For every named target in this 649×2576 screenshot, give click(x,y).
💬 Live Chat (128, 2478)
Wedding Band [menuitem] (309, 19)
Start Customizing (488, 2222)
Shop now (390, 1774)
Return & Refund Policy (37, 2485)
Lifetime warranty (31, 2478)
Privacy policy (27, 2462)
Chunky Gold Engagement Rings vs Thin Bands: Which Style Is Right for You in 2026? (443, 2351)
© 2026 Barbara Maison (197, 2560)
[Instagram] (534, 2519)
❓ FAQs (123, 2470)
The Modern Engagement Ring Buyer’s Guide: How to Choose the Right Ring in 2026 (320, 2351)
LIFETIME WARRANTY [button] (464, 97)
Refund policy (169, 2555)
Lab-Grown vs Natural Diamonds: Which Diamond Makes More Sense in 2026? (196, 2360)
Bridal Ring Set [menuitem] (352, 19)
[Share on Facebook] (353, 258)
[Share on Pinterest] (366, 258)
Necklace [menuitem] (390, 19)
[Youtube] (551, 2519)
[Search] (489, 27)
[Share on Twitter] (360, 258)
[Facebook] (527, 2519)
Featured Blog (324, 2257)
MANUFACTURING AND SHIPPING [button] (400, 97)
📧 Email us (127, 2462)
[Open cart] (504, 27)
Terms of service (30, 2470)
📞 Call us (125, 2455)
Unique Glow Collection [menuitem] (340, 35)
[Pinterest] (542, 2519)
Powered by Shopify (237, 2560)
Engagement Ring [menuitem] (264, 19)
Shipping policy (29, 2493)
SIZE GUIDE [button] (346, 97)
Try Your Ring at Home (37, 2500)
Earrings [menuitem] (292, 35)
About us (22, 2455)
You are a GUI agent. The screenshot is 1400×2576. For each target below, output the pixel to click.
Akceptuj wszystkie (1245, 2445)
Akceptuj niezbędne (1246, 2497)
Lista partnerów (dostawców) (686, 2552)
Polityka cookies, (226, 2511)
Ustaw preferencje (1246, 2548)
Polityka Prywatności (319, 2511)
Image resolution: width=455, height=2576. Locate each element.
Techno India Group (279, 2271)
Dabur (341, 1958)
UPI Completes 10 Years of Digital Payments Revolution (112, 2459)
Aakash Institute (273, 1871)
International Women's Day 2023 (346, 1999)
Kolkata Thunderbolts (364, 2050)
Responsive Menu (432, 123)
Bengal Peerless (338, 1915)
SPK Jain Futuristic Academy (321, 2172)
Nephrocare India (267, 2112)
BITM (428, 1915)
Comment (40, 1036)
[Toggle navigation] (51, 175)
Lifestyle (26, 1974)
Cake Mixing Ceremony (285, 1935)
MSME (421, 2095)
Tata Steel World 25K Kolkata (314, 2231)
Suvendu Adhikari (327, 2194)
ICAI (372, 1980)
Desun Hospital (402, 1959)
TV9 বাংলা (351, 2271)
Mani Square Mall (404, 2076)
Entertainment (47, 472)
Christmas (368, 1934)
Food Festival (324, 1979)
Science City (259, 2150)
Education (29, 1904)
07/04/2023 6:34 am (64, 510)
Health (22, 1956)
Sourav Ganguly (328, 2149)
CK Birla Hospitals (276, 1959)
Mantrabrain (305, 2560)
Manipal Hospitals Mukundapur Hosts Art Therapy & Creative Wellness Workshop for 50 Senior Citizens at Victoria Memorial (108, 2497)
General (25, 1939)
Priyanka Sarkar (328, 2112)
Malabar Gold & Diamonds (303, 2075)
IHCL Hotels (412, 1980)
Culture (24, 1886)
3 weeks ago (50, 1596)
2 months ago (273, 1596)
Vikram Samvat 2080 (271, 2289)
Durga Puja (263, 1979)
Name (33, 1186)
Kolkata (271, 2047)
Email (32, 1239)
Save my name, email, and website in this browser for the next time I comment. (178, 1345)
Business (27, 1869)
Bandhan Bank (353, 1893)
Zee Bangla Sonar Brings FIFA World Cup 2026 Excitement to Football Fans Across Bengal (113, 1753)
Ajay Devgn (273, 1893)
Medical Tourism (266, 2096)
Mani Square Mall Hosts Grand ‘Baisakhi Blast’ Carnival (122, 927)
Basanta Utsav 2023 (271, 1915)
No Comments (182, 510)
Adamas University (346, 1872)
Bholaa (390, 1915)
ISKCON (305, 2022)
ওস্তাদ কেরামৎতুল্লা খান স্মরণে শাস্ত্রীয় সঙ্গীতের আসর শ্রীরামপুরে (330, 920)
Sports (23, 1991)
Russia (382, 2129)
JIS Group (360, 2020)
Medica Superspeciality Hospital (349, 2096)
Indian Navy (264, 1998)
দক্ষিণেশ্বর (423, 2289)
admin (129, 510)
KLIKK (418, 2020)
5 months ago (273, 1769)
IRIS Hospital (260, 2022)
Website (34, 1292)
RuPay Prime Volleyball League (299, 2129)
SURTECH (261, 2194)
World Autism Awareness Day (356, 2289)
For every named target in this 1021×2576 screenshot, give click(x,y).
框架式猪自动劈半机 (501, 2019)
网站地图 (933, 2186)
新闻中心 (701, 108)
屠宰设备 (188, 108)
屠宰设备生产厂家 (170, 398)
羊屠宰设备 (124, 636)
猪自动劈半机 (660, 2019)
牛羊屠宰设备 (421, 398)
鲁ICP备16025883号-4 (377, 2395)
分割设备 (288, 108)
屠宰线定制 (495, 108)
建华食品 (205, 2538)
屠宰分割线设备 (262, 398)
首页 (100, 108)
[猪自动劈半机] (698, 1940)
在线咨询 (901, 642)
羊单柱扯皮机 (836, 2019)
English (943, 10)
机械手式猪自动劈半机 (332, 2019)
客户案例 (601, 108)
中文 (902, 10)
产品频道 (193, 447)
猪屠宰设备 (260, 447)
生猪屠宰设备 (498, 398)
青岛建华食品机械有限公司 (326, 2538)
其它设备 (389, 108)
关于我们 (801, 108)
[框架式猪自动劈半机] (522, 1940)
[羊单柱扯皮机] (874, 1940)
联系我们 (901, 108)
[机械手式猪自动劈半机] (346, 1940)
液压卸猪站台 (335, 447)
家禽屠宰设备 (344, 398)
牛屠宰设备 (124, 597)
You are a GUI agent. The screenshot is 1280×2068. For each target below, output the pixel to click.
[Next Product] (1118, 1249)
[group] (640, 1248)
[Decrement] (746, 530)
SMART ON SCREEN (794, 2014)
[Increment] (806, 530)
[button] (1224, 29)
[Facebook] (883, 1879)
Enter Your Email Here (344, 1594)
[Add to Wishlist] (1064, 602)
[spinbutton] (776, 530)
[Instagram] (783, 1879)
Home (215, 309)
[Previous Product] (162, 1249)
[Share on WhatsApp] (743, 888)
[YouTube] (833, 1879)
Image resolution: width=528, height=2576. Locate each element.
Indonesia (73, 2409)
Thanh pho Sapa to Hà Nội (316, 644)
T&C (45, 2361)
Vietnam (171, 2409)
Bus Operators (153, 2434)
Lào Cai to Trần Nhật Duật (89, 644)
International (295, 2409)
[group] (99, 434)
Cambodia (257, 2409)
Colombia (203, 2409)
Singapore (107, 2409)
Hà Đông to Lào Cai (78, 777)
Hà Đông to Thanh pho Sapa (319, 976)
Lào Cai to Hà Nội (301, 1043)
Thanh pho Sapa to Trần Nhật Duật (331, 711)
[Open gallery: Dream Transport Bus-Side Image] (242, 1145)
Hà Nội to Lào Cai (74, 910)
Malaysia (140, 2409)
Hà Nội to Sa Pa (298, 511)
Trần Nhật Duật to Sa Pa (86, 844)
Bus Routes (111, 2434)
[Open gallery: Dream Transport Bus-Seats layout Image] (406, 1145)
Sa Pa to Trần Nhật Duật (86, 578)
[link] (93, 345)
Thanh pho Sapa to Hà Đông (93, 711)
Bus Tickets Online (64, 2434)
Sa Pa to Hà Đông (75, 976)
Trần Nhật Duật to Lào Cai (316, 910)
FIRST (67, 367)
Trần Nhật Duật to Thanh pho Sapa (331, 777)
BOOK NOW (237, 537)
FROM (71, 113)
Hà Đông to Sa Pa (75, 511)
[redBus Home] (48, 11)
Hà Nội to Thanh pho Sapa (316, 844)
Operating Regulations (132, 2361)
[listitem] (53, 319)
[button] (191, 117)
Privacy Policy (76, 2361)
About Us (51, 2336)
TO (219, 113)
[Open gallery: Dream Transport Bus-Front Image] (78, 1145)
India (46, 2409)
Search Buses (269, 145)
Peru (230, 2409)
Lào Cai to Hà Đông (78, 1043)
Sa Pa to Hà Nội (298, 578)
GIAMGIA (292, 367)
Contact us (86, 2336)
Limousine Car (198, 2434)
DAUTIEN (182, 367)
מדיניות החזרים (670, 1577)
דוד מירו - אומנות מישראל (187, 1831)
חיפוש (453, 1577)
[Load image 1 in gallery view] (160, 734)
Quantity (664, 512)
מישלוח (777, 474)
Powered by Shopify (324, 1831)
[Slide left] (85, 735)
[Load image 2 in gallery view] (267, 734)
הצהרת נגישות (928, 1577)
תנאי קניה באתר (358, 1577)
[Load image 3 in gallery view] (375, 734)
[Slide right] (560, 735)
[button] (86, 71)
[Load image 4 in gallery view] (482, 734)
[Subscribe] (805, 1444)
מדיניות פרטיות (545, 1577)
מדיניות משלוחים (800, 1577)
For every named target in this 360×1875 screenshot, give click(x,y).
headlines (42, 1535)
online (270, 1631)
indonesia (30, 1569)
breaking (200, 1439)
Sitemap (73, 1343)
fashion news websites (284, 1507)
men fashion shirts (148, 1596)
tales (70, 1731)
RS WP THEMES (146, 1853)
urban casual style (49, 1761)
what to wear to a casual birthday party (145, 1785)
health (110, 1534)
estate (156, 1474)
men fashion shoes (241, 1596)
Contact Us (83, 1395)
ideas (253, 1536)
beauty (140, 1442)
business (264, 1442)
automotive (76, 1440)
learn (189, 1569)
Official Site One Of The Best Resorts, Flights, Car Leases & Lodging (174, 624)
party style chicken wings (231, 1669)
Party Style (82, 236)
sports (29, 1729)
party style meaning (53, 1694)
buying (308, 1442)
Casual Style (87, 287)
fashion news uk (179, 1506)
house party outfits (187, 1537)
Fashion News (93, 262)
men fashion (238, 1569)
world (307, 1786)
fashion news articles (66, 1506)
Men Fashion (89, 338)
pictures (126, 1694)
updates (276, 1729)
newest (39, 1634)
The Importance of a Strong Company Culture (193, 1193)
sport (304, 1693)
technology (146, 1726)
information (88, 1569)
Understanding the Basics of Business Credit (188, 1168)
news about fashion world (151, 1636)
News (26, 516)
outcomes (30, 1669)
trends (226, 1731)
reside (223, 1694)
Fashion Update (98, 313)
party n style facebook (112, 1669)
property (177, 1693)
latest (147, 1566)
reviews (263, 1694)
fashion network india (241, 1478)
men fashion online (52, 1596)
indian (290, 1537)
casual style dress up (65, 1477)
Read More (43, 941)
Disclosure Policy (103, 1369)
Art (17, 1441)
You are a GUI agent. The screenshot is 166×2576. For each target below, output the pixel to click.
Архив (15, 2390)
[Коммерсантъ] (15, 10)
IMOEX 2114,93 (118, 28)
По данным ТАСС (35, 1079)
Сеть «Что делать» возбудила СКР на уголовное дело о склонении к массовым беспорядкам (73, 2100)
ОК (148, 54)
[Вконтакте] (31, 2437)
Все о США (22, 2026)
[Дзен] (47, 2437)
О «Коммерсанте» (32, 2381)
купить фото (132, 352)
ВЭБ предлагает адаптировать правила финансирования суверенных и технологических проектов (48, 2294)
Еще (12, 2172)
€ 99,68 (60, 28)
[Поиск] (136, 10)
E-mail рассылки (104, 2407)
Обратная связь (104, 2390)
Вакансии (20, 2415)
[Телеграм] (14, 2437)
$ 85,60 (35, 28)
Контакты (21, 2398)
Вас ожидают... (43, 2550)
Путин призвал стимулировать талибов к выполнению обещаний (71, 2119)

--------------------------------------------------

TASK INSTRUCTIONS » Give only the lines from the one holding "Kolkata Thunderbolts (364, 2050)" through the one holding "Basanta Utsav 2023 (271, 1915)", each restated exactly as it appears above.

WRITTEN ANSWER »
Kolkata Thunderbolts (364, 2050)
Responsive Menu (432, 123)
Bengal Peerless (338, 1915)
SPK Jain Futuristic Academy (321, 2172)
Nephrocare India (267, 2112)
BITM (428, 1915)
Comment (40, 1036)
[Toggle navigation] (51, 175)
Lifestyle (26, 1974)
Cake Mixing Ceremony (285, 1935)
MSME (421, 2095)
Tata Steel World 25K Kolkata (314, 2231)
Suvendu Adhikari (327, 2194)
ICAI (372, 1980)
Desun Hospital (402, 1959)
TV9 বাংলা (351, 2271)
Mani Square Mall (404, 2076)
Entertainment (47, 472)
Christmas (368, 1934)
Food Festival (324, 1979)
Science City (259, 2150)
Education (29, 1904)
07/04/2023 6:34 am (64, 510)
Health (22, 1956)
Sourav Ganguly (328, 2149)
CK Birla Hospitals (276, 1959)
Mantrabrain (305, 2560)
Manipal Hospitals Mukundapur Hosts Art Therapy & Creative Wellness Workshop for 50 Senior Citizens at Victoria Memorial (108, 2497)
General (25, 1939)
Priyanka Sarkar (328, 2112)
Malabar Gold & Diamonds (303, 2075)
IHCL Hotels (412, 1980)
Culture (24, 1886)
3 weeks ago (50, 1596)
2 months ago (273, 1596)
Vikram Samvat 2080 (271, 2289)
Durga Puja (263, 1979)
Name (33, 1186)
Kolkata (271, 2047)
Email (32, 1239)
Save my name, email, and website in this browser for the next time I comment. (178, 1345)
Business (27, 1869)
Bandhan Bank (353, 1893)
Zee Bangla Sonar Brings FIFA World Cup 2026 Excitement to Football Fans Across Bengal (113, 1753)
Ajay Devgn (273, 1893)
Medical Tourism (266, 2096)
Mani Square Mall Hosts Grand ‘Baisakhi Blast’ Carnival (122, 927)
Basanta Utsav 2023 (271, 1915)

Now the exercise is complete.